School: uncertainty reopening, focus on September

About a month and a half after the end of the school year, the government pressed by parents, who want to know if their children will return to the classrooms, continues to make a silent scene.

If, as you say, sometimes you have to read between the lines that is to guess what is not said, it is unlikely that children who currently take the lessons online can return to the classrooms before the summer. This is what experts such as Dr. Anna Banerji, an infectious disease specialist, who was interviewed by CTV, said:  in the most affected areas such as Ontario, the study is likely to remain virtual until the end of the school year. “The situation is different from region to region but I think in hotspots, where infection rates are high, schools will not reopen. At this time there has been a considerable spread of Covid-19 in Alberta, Manitoba, Saskatchewan – said Banerji – Ontario has stabilized, indeed the cases are also falling but only a few days ago we were inundated with infections, there is still concern that the health system may not withstand a possible load of infections”.

Dr. Banerji’s more than doubt is half a certainty. “It has been said for a long time that children do not contract the virus – she said – now we know instead that the boys really get infected. Most children have very mild illnesses or very mild symptoms, but we had over 1,000 children in the hospital, 145 children in intensive care and 11 dead. So you have to keep all this in mind.”

With a precarious situation with regard to the spread of infections, what needs to be done at this point is to prepare for September. “I think we need to put emphasis on trying to get children back to school safely by the fall, and I think that means that for that to happen we need to start planning now,” the infectious disease specialist said.

If the goal is for students to be ready for in-presence learning by autumn, one tool to ensure safety is to start vaccinating children during the summer. Pfizer’s vaccine has been approved for people aged 12 and over and studies are also underway with younger children.” We have the opportunity to plan during the summer so we don’t have openings and closures in schools once they reopen again,” Banerji said.

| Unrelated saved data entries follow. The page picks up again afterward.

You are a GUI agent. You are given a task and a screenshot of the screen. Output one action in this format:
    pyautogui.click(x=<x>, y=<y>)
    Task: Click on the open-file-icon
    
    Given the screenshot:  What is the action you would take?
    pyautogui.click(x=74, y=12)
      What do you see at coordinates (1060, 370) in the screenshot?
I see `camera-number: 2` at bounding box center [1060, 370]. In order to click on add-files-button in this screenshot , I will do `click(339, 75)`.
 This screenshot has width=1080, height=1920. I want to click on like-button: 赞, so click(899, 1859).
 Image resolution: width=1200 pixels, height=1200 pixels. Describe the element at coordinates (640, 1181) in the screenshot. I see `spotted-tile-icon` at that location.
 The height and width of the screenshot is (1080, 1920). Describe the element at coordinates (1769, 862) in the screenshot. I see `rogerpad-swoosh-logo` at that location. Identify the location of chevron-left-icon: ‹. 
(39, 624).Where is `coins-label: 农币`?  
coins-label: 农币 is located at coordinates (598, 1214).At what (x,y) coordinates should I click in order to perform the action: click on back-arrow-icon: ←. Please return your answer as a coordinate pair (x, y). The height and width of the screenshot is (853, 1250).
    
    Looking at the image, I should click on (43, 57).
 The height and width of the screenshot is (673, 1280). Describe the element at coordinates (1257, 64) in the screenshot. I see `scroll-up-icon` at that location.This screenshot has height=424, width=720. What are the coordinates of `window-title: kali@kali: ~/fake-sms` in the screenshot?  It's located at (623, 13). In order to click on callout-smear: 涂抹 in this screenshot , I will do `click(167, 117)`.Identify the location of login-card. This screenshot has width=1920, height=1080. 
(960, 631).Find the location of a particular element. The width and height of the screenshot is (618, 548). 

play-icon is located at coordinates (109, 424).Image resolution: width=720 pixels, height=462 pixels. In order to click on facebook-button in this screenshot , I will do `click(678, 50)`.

Although schools are thought to be largely safe when there is not much widespread in the community, schools have been at the center of some outbreaks during the pandemic. “It goes from community to school and from schools to the community,” said the doctor, “teachers are more at risk than children so it is hoped that they will be vaccinated by the autumn. In addition, if we start vaccinating children during the summer, when schools open in the fall they can be used to distribute the rest of the first doses or administer the second doses of vaccines”.

What needs to be avoided, according to Banerji, is the high-level opening and closing of schools that has occurred so far. “I think the hardest thing for many families is the opening and closing, reopening and closing again, the uncertainty of what’s going to happen,” he said. In practice, the start of the new school year must be planned now so that schools, once opened in September, do not have to close before June.